Friday, April 6, 2012

NOT SO GRAND

I was reading a headline this morning using the acronym GOP for the Republican Party. And I thought to myself, what's so grand about the Grand Old Party any more? It seems to me that it's a Petty Od Party, a POP, with small ideas and mean-minded policies for the vast majority of Americans. If there's anything grand in what they have been putting forward as ideas in their primaries and, more recently, their budget, it's a grand life-style for the already very rich. For the rest of us, not so much.

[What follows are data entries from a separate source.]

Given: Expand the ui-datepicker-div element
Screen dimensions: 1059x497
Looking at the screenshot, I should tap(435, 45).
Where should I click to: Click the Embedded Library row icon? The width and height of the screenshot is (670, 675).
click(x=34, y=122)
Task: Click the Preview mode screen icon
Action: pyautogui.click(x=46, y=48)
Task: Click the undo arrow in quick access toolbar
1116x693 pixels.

It happened that I also watched a documentary last night about the building of the Panama Canal. There was a grand idea, if ever there was one, and it came about because it became the grand vision of Teddy Roosevelt--a grand old Republican, if ever there was one. The empire building, the assumption of American exceptionalism and American superiority may be questionable, in the light of history--just as European colonialism. But the idea was certainly a grand one, as was the achievement, still one of the greatest engineering feats in human history.

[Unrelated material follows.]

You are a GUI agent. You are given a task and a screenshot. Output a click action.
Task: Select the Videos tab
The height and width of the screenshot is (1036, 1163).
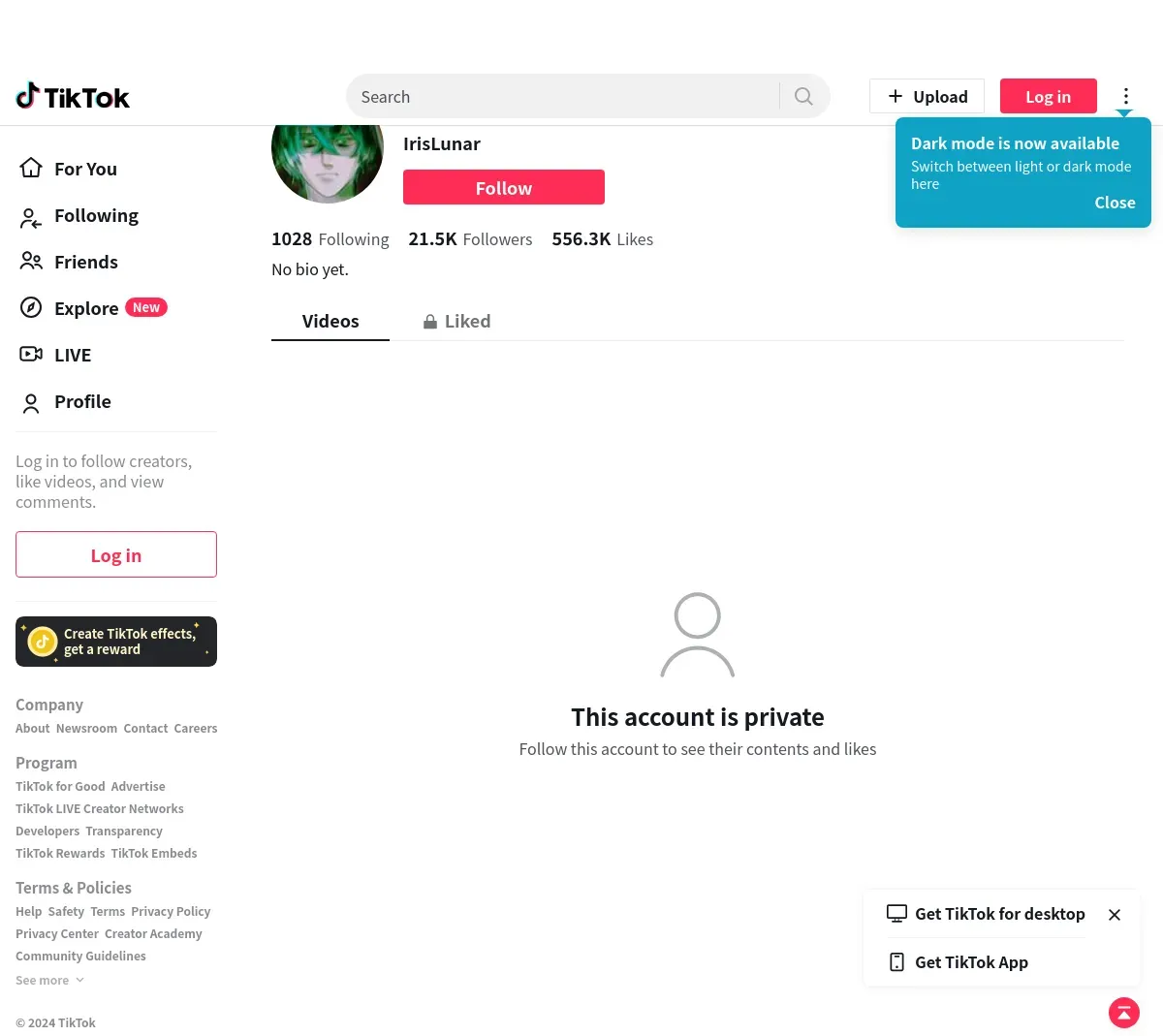point(330,321)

I do not side with those who would deny funds to our space program, and I am greatly saddened by its currently much reduced ambitions. I think we need grand ideas, not only to expand our horizons and keep us moving forward into an exciting future; but, in the case of the space program, to stimulate the inventiveness and creativity so essential to our economic health. Thinking small brings small results, and it seems to me that we have been thinking smaller and smaller as a nation in the recent past; we talk too much about what we can't do, out of fear---or budgetary restraint--and too little about what we might do if we could envision it. We have become so risk-averse, so accustomed to the knee-jerk "no" that we have forgotten how to say "yes!"

All very well to talk about the individual effort, about privatization. The truth is that the resources available only to the collective power of government are sufficient to support a truly grand idea, a truly grand vision of the future. That government today is more and more reluctant to put its weight behind the big ideas does not bode well for the future of this country as a major presence on the world stage. We are likely, it seems to me, to go the way of past empires, into the trash bin of history.

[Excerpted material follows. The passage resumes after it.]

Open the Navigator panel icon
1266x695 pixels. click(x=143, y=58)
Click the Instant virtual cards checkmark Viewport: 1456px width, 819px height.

I have caught glimpses of great ideas from our current President, for example in calling for support for research and experimentation with alternative energy sources. Which is one more good reason to let him loose in a second term, with less to lose and much more to gain. It's my belief that he envisions greatness, but that his vision is hampered by the picayune--and by the practical contingencies of administration. Let's give him a chance to achieve the greatness of his promise.


1 comment:

Anonymous said...

Well Americans, I ask you, what is better for America in 2012?

Another 4 years of a Muslim operative, or a Mormon from Mass?